The Bundibugyo Ebola Outbreak: Why Current Vaccines Fail and the Global Race to Build New Ones

Because of rising case numbers and uncertainty about the true scale of the epidemic, the World Health Organization declared the outbreak a Public Health Emergency of International Concern (PHEIC) in May 2026.

Early official counts reported 246 suspected cases and 80 deaths in the DRC as of mid‑May. Later assessments suggested the number of suspected infections could reach hundreds of cases, though confirmed cases remain lower because laboratory testing is still ongoing.

Why existing Ebola vaccines don’t work for this outbreak

Most people associate “Ebola” with a single virus, but the disease can be caused by several different species of the virus family Orthoebolavirus.

The vaccine currently licensed for Ebola—Ervebo—was designed specifically for Zaire ebolavirus, the strain responsible for the largest and most lethal outbreaks in recent history.

However, the current epidemic is caused by Bundibugyo ebolavirus, a genetically distinct species. Vaccines and antibody treatments built for Zaire ebolavirus have not been proven effective against Bundibugyo virus disease, and there is currently no approved vaccine or targeted treatment for this strain.
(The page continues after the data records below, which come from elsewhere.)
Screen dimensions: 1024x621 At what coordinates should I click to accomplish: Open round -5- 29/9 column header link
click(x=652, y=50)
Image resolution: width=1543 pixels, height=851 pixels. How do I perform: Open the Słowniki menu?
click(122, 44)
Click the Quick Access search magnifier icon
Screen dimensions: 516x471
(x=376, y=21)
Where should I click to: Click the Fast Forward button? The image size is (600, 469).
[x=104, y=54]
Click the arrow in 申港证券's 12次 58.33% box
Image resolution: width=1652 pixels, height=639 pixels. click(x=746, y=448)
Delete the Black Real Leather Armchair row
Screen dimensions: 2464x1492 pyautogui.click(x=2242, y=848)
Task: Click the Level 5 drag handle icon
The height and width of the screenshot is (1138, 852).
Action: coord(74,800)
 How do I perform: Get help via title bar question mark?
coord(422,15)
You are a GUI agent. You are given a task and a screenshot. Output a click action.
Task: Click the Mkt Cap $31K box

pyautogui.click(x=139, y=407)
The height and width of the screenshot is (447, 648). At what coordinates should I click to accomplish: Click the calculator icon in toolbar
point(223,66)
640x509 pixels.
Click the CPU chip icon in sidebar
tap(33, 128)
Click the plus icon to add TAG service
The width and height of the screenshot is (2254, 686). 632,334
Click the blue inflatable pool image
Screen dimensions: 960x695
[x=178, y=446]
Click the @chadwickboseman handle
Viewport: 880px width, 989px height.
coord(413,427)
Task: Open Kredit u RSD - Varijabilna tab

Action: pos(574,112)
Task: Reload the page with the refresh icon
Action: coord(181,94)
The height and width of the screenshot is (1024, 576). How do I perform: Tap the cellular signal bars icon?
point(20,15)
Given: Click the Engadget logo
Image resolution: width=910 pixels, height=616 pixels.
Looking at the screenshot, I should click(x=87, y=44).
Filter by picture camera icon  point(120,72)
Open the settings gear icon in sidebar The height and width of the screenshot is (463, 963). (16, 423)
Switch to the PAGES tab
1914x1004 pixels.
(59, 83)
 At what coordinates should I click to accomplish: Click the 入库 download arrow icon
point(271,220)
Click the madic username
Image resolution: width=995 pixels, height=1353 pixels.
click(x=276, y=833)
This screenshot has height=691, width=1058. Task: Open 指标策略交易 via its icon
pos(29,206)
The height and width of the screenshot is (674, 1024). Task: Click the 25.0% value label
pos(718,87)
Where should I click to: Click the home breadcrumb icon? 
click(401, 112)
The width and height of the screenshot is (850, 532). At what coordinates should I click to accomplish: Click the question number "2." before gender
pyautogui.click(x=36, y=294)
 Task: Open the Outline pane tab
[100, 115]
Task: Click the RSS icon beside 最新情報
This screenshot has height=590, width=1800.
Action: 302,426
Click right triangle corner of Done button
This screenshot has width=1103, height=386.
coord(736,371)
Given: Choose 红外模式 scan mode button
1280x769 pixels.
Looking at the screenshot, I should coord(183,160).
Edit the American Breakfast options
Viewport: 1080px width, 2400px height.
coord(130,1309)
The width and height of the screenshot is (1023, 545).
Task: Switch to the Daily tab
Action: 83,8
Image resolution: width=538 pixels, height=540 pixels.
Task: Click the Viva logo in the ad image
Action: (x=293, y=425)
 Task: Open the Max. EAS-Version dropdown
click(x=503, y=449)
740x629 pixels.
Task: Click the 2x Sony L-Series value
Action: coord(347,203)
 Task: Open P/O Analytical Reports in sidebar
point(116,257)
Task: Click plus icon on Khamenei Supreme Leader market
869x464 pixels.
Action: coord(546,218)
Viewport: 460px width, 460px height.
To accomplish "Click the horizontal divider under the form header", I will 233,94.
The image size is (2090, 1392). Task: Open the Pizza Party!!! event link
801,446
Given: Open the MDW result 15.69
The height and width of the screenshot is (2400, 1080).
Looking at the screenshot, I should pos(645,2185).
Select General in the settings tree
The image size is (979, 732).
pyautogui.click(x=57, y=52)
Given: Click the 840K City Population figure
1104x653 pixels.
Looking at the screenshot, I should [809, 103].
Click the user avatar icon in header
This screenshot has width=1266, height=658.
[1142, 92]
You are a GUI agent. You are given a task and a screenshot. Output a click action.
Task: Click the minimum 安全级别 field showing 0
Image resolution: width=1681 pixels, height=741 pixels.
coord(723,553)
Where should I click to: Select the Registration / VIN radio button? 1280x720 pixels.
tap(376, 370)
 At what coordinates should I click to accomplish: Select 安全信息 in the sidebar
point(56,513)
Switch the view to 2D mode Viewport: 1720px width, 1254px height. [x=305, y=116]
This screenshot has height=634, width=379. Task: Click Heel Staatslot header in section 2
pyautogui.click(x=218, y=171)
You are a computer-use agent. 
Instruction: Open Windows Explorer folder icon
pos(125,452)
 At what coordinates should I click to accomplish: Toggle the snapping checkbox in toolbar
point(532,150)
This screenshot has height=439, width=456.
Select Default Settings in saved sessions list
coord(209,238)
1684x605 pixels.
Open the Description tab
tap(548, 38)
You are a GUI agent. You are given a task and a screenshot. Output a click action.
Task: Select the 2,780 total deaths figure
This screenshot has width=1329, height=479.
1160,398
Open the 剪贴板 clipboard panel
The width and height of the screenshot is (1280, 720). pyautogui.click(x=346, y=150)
This does not mean Ebola vaccines have suddenly stopped working. Instead, the problem is that the available tools were developed for a different species of the virus.

Experimental vaccines being accelerated

With no approved countermeasures, global health organizations are accelerating experimental vaccines designed specifically for the Bundibugyo strain.

Two of the leading candidates include:

1. rVSV‑BDBV vaccine
This candidate uses a recombinant vesicular stomatitis virus (rVSV) platform—similar to the technology behind the licensed Zaire Ebola vaccine—but modified to target the Bundibugyo virus.

2. ChAdOx1 Bundibugyo vaccine
Another candidate uses the ChAdOx1 viral‑vector platform developed at the University of Oxford. Manufacturing support from the Serum Institute of India began under an emergency framework once the outbreak was confirmed.

Early production of doses could potentially occur within two to three months, though further testing—including animal studies—may still be required before deployment.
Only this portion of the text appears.